Анжелика не удостоила меня ответом и продолжила есть, при этом ещё и демонстративно зачавкала.
— У тебя хватает наглости не вынести мусор и сидеть жрать мою еду? — повторила я.
Анжелика, глядя мне в глаза с усмешкой, откусила оладушку.
Этим она меня выбесила окончательно.
— Значит так, хамка, — тихо сказала я, — жрешь, ладно, дожирай. Но знай, это твой последний обед в этом доме. Я сейчас же иду в отдел опеки и попечительства и напишу заявление на отказ от тебя и твоего братца. Где он, кстати, до сих пор шляется?
Анжелика проигнорировала, но ложка в её руке ощутимо дрогнула.

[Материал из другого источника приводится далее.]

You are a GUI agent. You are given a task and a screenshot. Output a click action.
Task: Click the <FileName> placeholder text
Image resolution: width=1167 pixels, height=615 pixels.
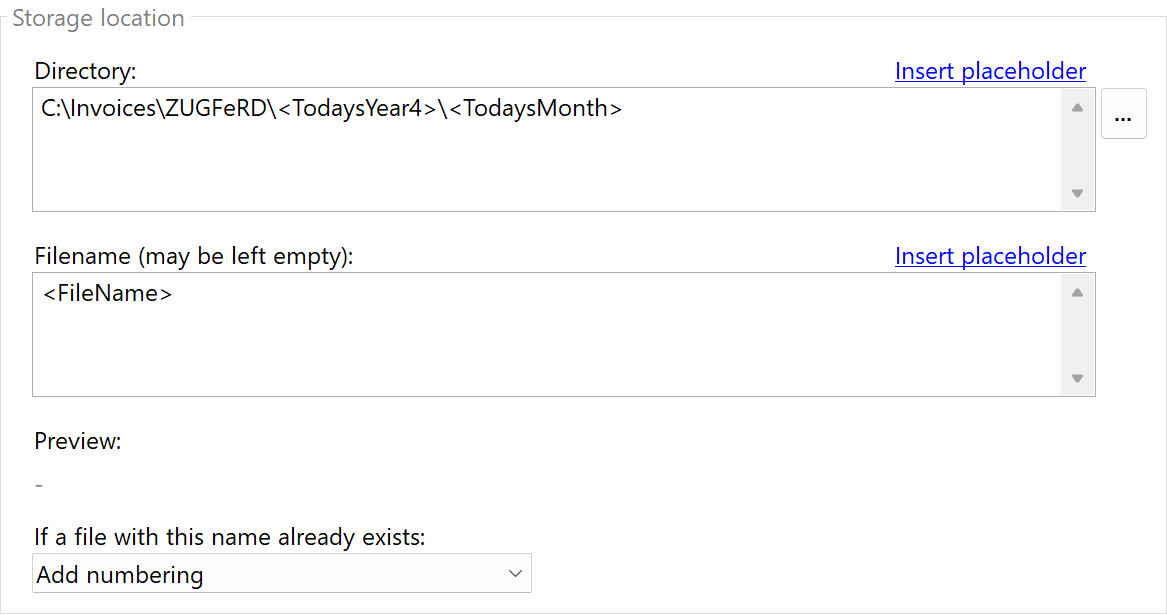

— И я с огромной радостью добьюсь того, чтобы тебя отправили не просто в детдом, а в детдом для дефективных правонарушителей. Соседка подтвердит, что ты по ночам по злачным местам шляешься.
— Ты не сделаешь этого! — выкрикнула Анжелика, а так как она как раз запихнула ложку борща в рот, то ошметки еды разлетелись по свежеотмытой кухне.
— Не сделаю? — едко рассмеялась я, — с чего это? От большой любви к тебе? Назови мне хоть одну причину, почему я не сделаю этого?
— Тебя отец уроет!
— И где твой отец? — раздвинула губы в ухмылке я, — на северах? А ты не думала, что он там ещё тайно с десяток детей настрогал и ему там не до тебя? Тем более он откупился от тебя почтовыми переводами…
— Он вернется и убьет тебя! — набычилась Анжелика.
— Может, и убьет, — не стала спорить я, — но вернется он когда? Месяца через три? Через полгода? Как раз за это время ты ощутишь всю прелесть проживания в детдоме. Так что начинай собирать сумки. Анжелика. И приятного тебе аппетита.
С этими словами я развернулась и вышла с кухни.
За спиной послышались сдавленные всхлипывания.